Photo: View of the damaged Apollo 13 Service Module after separation from the main craft | NASA

April 12, 1961: Yuri Gagarin becomes first human being in space

Yuri Gagarin at a press conference in Finland | Finnish Museum of Photography

Yuri Gagarin (1934-1968) was a Soviet pilot and cosmonaut who became the first human to travel into space on April 12, 1961. This achievement by the Soviets was a major milestone in the Space Race between the US and the USSR—at the point in time, only animals had successfully been sent into space. Gagarin completed one orbit around the Earth aboard the Vostok 1 space capsule before safely returning to Earth, 1 hour and 48 minutes after the capsule was launched.

After his successful mission, Gagarin became a national hero in the USSR, earning several medals and titles. The Russian town of Gzhatsk was renamed Gagarin in his honor after his death in 1968.

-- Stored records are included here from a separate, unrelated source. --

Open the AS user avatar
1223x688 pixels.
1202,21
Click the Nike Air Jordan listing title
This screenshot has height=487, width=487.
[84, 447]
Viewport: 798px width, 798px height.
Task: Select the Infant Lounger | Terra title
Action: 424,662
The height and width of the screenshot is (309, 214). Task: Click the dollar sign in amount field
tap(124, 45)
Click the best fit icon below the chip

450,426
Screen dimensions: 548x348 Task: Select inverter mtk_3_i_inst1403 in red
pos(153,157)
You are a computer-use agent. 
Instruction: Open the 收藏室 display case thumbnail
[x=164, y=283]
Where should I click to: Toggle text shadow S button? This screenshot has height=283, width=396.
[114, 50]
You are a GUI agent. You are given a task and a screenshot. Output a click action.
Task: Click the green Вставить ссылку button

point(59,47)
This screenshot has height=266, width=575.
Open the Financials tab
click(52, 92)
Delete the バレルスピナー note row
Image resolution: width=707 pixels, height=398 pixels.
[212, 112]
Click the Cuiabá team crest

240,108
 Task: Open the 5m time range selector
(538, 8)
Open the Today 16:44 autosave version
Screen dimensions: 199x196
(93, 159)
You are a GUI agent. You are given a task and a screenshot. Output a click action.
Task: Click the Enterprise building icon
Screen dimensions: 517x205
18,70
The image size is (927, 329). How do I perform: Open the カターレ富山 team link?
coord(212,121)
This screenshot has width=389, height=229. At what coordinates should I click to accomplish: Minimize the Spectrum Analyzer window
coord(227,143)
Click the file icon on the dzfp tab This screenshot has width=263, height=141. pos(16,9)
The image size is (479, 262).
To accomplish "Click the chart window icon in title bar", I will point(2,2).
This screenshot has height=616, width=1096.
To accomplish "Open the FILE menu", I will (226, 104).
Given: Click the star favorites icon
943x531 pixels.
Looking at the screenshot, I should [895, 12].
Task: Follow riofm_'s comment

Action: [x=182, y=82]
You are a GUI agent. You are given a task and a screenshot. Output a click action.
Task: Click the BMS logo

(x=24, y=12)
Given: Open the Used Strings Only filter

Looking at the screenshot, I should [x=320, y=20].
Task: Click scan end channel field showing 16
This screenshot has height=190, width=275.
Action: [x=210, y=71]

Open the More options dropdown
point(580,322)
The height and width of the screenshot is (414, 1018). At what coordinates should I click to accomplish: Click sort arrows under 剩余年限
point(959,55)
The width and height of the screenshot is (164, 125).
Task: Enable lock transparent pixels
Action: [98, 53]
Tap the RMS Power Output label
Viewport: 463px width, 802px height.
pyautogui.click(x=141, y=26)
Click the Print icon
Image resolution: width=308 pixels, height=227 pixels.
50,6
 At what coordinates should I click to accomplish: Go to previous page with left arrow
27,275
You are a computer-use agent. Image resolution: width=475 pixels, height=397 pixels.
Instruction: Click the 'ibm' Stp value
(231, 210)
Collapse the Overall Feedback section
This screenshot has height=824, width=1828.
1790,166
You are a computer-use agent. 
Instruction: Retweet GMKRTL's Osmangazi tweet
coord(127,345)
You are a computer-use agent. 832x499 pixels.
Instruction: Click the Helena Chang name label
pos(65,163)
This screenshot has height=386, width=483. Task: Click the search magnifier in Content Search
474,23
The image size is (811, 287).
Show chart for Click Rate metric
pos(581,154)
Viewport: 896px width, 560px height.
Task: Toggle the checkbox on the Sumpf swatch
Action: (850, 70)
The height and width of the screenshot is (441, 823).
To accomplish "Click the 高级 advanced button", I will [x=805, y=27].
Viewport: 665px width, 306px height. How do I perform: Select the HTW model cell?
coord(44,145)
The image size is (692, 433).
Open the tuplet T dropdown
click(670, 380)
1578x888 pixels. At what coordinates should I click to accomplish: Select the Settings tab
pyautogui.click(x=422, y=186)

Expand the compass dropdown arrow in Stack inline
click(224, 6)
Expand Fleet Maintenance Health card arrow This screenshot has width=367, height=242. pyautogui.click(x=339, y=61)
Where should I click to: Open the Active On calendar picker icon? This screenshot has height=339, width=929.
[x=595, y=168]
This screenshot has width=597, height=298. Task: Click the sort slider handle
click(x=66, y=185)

The Space Shuttle Columbia’s first launch on 04/12/1981 | NASA

April 12, 1981: First launch of the Space Shuttle Columbia

The Space Shuttle Columbia was the first of a series of launches in NASA’s Space Transportation System (STS-1) program, as well as the first fully-functional, manned space shuttle to be launched into space. Columbia lifted off from Kennedy Space Center in Florida on April 12, 1981, with commander John W. Young and pilot Robert Crippen on board. The historic launch occurred 20 years and 1 day after Russian cosmonaught Yuri Gagarin became the first human in space. The Columbia’s first mission lasted 54 hours in all, safely landing at Edwards Air Force Base in California. The Columbia was the first orbiter that was built to be reusable, allowing it to be used for 27 space missions over 22 years before it was destroyed upon re-entry to Earth’s atmosphere on February 1, 2003, resulting in the deaths of all 7 crew members on board.

April 14, 1629: Christiaan Huygens born

Christiaen Huygens II (1629-1695) | signed b.l.: C.Netscher / 1671

Dutch physicist, mathematician, astronomer and inventor Christiaan Huygens (1629–1695) was born in The Hague, Dutch Republic on April 14, 1629. Huygens’s discoveries and inventions are numerous, spanning across several scientific fields. He is noted for his groundbreaking contributions in optics, mechanics, physics, and mathematics. As an inventor, he worked to improve the design of telescopes and clocks; as an astronomer, he is known for his studies of Saturn’s rings and the discovery of its moon Titan. He is also credited for the invention of the pendulum clock, which became the most accurate timekeeping device of his day and remained so for over 300 years.

March 14, 1970: Apollo 13 circles the Moon

Apollo 13 was the seventh crewed mission in NASA’s Apollo Space Program, and the third launched with the intention of landing on the Moon. The Odyssey spacecraft was launched on April 11, 1970, with commander Jim Lovell, command module pilot Jack Swigert, and lunar module pilot Fred Haise aboard. Two days into what was intended to be a three-day mission, a pressure sensor malfunction caused an explosion inside one of the craft’s oxygen tanks, causing significant damage to the craft and rapidly depleting its oxygen, power, and water supplies.

Apollo 13 astronauts (left to right) Haise, Lovell and Swigert wave
to sailors after exiting the recovery helicopter on the USS Iwo Jima | NASA

The Moon landing was aborted and the crew took refuge inside the Aquarius lunar module, still attached to the Odyssey. Instead of landing on the Moon on March 14, 1970, the three astronauts looped around the Moon and traveled back to Earth. Space inside the lunar module was limited, as it was only built to hold two crew members, the temperature dropped as low as 38 degrees Fahrenheit, and the astronauts were forced to ration water and urinate in bags. After four days of uncertainty and discomfort, all three astronauts were safely returned to Earth as they splashed down in the Pacific Ocean after a particularly rough descent through the atmosphere.